La Ferme de Gy
27 février 2026Trois spectacles pour débuter la saison 2026 à La Ferme de Gy
Alain Carré, et Dimitri Bouclier, accordéon
Vendredi 13 mars 20 h
Brel en 1000 temps*
Pierre Tourniaire, chant
Paul Ketterer, piano et Claude Millet, bassiste
Vendredi 27 mars 20 h
Auteur-compositeur-interprète, Pierre Tourniaire, entouré de Paul Ketterer au piano et de Claude Millet à la basse nous livre son nouveau spectacle. Le piano, tour à tour murmure et respiration, la basse, discrète et chaleureuse, éclairent textes et chansons.
Olivier Dodane, Paul Ketterer, piano
Amélie Adam et Cécile Montillet
Jeudi 30 avril 20 h
Les mots d’Oli
Les mots d’Oli est un spectacle vibrant où les textes d’Olivier Dodane se déploient sur la musique de Paul Ketterer.

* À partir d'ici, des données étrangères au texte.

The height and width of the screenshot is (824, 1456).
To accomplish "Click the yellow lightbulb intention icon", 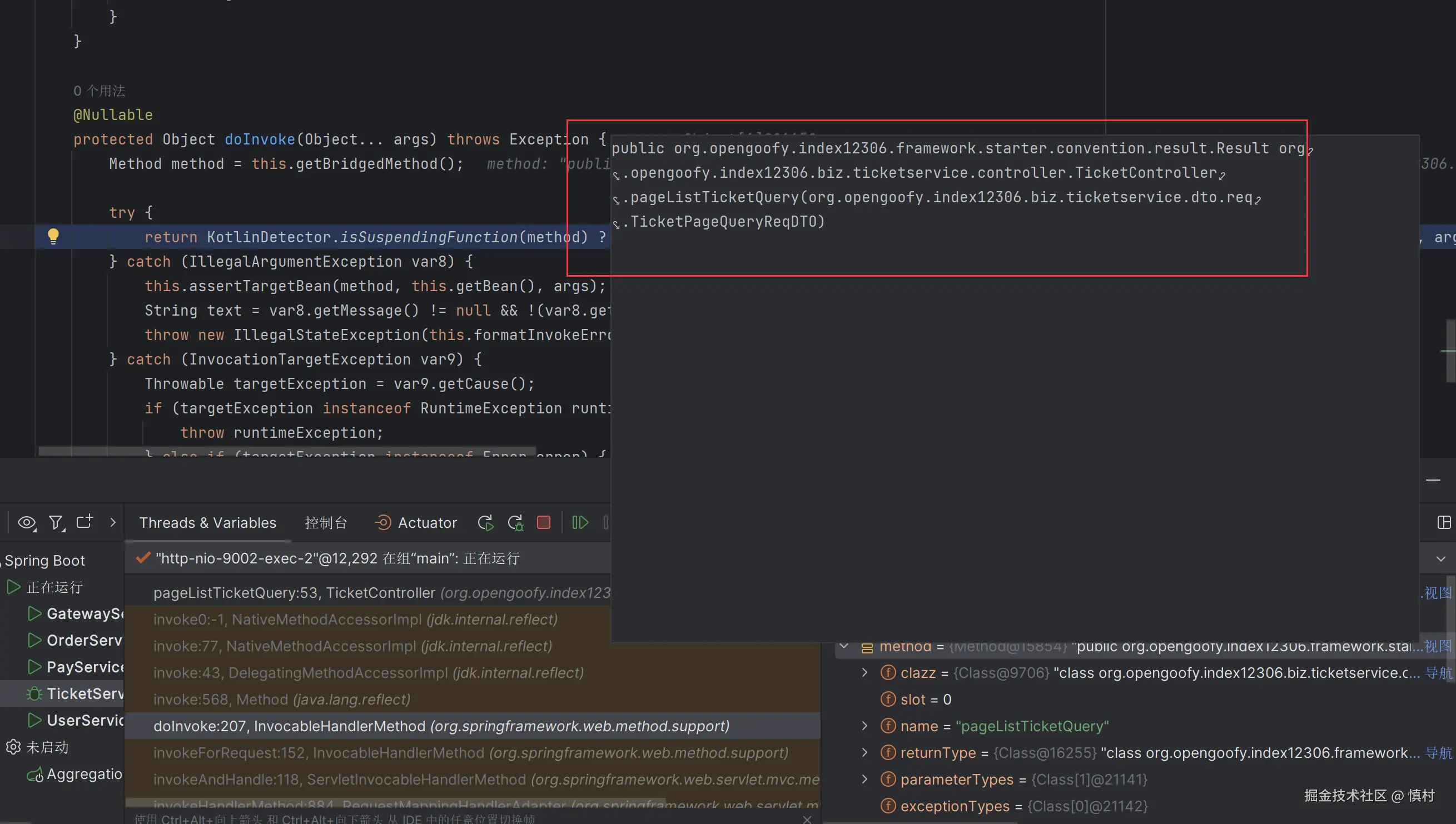I will click(x=53, y=236).
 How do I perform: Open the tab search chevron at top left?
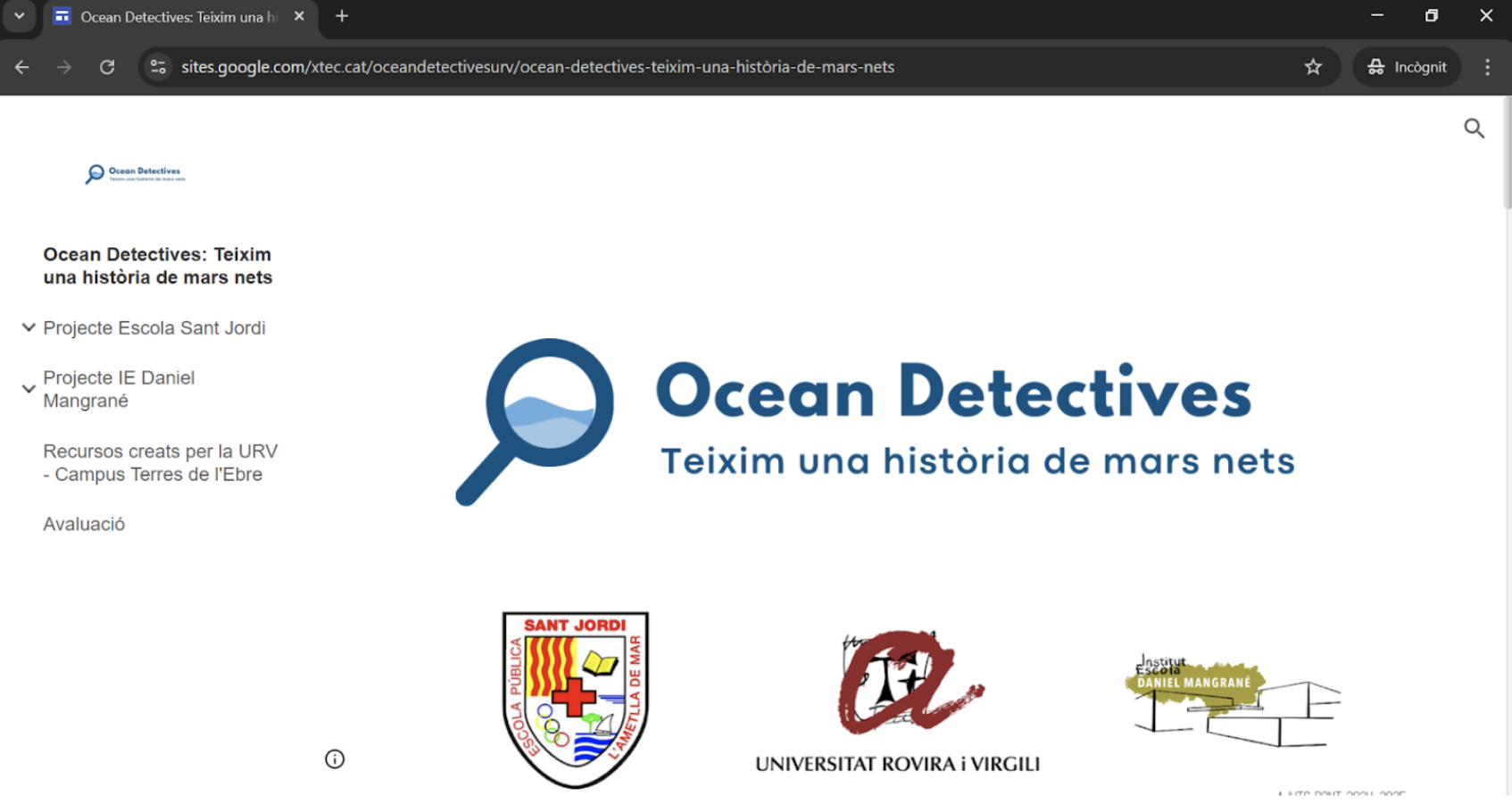pos(19,15)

Portées par une présence habitée, Cécile Montillet et Emilie Adam donnent voix et corps aux mots.
Un voyage poétique où la musique et le verbe touchent l’âme.
*Entretien avec Alain Carré
Comment abordes-tu l’œuvre de Brel dans ce spectacle ?
Un an avant sa mort – j’avais 17 ans – j’ai commencé à donner un spectacle avec des musiciens : je parle le texte des chansons, la plupart du temps sur des mélodies qui ne sont pas les originales de Brel. L’intention est que le public redécouvre les paroles , ce qui est plus facile que sur les musiques originales, à quelques exceptions près. C’est comme un tour de chant, mais parlé. Je le fais depuis quelques années avec Dimitri Bouclier.
J’avais travaillé pendant 5 ans avec France, l’une des filles de Jacques Brel, ou avec Jean Corti qui était l’un des accordéonistes de Jacques avant Azzola. France faisait des conférences sur la vie de son père, je disais des textes accompagnés à l’accordéon. Jean Corti n’est plus…je m’entends très bien avec les frères Bouclier ; Dimitri et moi reprenons le programme.
Cette aventure te suit depuis très longtemps.
Oui ! C’est mon premier spectacle, le 7 mars 1977, à Bruxelles. J’ai aussi fait en 1982 l’inauguration de la Fondation Jacques Brel ; et aujourd’hui Isabelle Brel fait partie de ma famille.
Tes spectacles associent toujours textes et musique.
À part un monologue que je reprends cet été. C’est Le journal d’un génie d’après les écrits de Salvador Dali. Un monologue de théâtre pur et dur, sans musique. C’est une exception.
La conversation continue…Alain Carré privilégie sa liberté, d’où un «fonctionnement très particulier » : de petites formes artistiques, originales. Il passe dans un bref espace de temps d’un spectacle à un autre. Les affinités avec Jacques Brel sont évidentes, profondes.